Jovem morto a tiros em uma praça do Jardim Paraíso é um dos envolvidos no enterro da cadela Bonnie, achada viva embaixo da terra em fevereiro. O MPSC denunciou uma mulher por maus-tratos e corrupção de menores.
Por Equipe Jornal Razão··3 min de leitura·Atualizado em
O adolescente de 17 anos executado com um tiro na cabeça em uma praça do Jardim Paraíso, em Joinville, é um dos envolvidos no caso da cadela Bonnie, encontrada enterrada viva em um condomínio do mesmo bairro em fevereiro.
Ele foi baleado ao lado de um jovem de 18 anos enquanto os dois estavam sentados perto do muro nos fundos da praça. Um homem armado com um revólver atirou contra os dois e fugiu pedalando uma bicicleta vermelha, segundo relato de testemunha. O adolescente morreu no local e o outro segue internado em estado grave.
O caso do animal aconteceu na manhã de 6 de fevereiro. A cadela, então chamada Chavosa e depois batizada de Bonnie, foi encontrada enterrada em um condomínio do Jardim Paraíso com apenas a cabeça para fora da terra.
Ela só não morreu porque moradores ouviram os latidos vindos do chão, conseguiram retirá-la da cova e acionaram atendimento veterinário de emergência.
À Polícia Militar, quatro jovens apresentaram a própria versão do que tinha acontecido. Eles disseram ter encontrado o animal passando mal no pátio do condomínio e levado a cadela até o corredor de um bloco. Ao voltarem ao local depois de um tempo, teriam achado que ela estava morta.

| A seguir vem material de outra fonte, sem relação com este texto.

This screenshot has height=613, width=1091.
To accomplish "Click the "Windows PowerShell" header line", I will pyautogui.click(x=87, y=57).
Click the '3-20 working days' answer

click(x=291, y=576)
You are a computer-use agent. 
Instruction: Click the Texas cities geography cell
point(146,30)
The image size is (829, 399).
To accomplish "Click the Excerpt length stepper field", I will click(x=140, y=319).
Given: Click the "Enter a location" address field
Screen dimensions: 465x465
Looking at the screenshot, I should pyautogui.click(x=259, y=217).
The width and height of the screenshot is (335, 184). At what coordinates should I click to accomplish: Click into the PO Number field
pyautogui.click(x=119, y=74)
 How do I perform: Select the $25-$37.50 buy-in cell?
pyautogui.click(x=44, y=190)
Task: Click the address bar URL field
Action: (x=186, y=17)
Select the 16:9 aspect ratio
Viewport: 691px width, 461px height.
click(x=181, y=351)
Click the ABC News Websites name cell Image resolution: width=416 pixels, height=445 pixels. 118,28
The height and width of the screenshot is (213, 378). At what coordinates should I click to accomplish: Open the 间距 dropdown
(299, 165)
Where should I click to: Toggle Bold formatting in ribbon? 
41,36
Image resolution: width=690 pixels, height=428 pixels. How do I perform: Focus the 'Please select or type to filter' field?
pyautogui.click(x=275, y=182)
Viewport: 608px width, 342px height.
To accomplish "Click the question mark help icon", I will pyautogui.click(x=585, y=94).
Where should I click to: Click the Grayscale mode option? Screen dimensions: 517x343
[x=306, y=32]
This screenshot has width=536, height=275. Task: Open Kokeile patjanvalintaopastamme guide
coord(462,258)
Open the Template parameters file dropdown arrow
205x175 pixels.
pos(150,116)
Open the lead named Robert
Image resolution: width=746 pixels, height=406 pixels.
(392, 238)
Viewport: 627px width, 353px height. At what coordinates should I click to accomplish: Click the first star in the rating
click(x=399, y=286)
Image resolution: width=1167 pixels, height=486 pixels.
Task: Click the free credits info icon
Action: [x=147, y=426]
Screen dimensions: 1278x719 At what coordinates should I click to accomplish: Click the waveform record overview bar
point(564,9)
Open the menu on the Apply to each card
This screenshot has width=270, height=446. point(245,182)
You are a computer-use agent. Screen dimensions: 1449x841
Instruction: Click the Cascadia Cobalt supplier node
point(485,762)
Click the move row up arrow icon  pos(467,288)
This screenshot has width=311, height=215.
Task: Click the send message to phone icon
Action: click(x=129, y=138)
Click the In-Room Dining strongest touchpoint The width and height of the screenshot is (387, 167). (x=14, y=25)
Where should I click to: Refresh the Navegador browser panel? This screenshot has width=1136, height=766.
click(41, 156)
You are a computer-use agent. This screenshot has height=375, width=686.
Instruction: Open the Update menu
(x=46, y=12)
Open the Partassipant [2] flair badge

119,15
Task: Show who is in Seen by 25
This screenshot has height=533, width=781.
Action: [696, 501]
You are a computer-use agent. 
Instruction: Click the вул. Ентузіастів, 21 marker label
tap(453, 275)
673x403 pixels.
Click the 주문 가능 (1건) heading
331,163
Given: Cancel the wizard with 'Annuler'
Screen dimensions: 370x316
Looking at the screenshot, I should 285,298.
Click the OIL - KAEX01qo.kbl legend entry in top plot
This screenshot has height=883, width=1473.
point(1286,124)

Ainda segundo esse relato, dois deles pegaram uma pá, enrolaram o animal em um cobertor e cavaram um buraco nos fundos de outro bloco, onde enterraram a cadela deixando a cabeça para fora. As duas jovens do grupo teriam apenas presenciado. Não houve flagrante, foi lavrado um boletim e os quatro foram liberados no local.

O Ministério Público de Santa Catarina sustenta uma versão bem diferente. Para a 21ª Promotoria de Justiça de Joinville, Bonnie foi soterrada ainda com vida e submetida a intenso sofrimento físico e térmico, em situação classificada como de extrema crueldade.
O relatório médico-veterinário anexado ao processo registrou que a cadela chegou ao atendimento em estado de choque, com temperatura corporal de 40,7 ºC, além de alterações neurológicas e sistêmicas. Os exames encontraram terra na gengiva, na língua e nas unhas do animal, indicação de que ela tentou sair do buraco.
Bonnie estava prenha de quatro filhotes. Bella e Stella nasceram com vida. Beca e Billy morreram em decorrência do que aconteceu.
A Polícia Civil deflagrou uma operação no condomínio em 24 de fevereiro, com três mandados de busca e apreensão cumpridos. Participaram a Delegacia Especializada no Atendimento aos Adolescentes em Conflito com a Lei, a Delegacia de Proteção Animal, a Delegacia Especializada no Atendimento à Mulher e a Divisão de Investigação Criminal.
Em julho, o MPSC denunciou uma mulher pelos crimes de maus-tratos contra Bonnie e os filhotes e de corrupção de menores, justamente pela participação de adolescentes na ocorrência. A promotora de Justiça Simone Cristina Schultz pede a responsabilização criminal e uma reparação mínima de R$ 41.918,87 pelos danos causados aos animais.
Bonnie se recuperou e foi adotada por uma nova família. Com a morte do adolescente, ele não responderá pelo caso.
A execução na praça é investigada como homicídio doloso pela Delegacia de Homicídios. O atirador não foi localizado e a polícia trabalha com a hipótese de disputa entre grupos criminosos rivais que atuam na região. Não há informação divulgada sobre eventual relação entre os dois casos.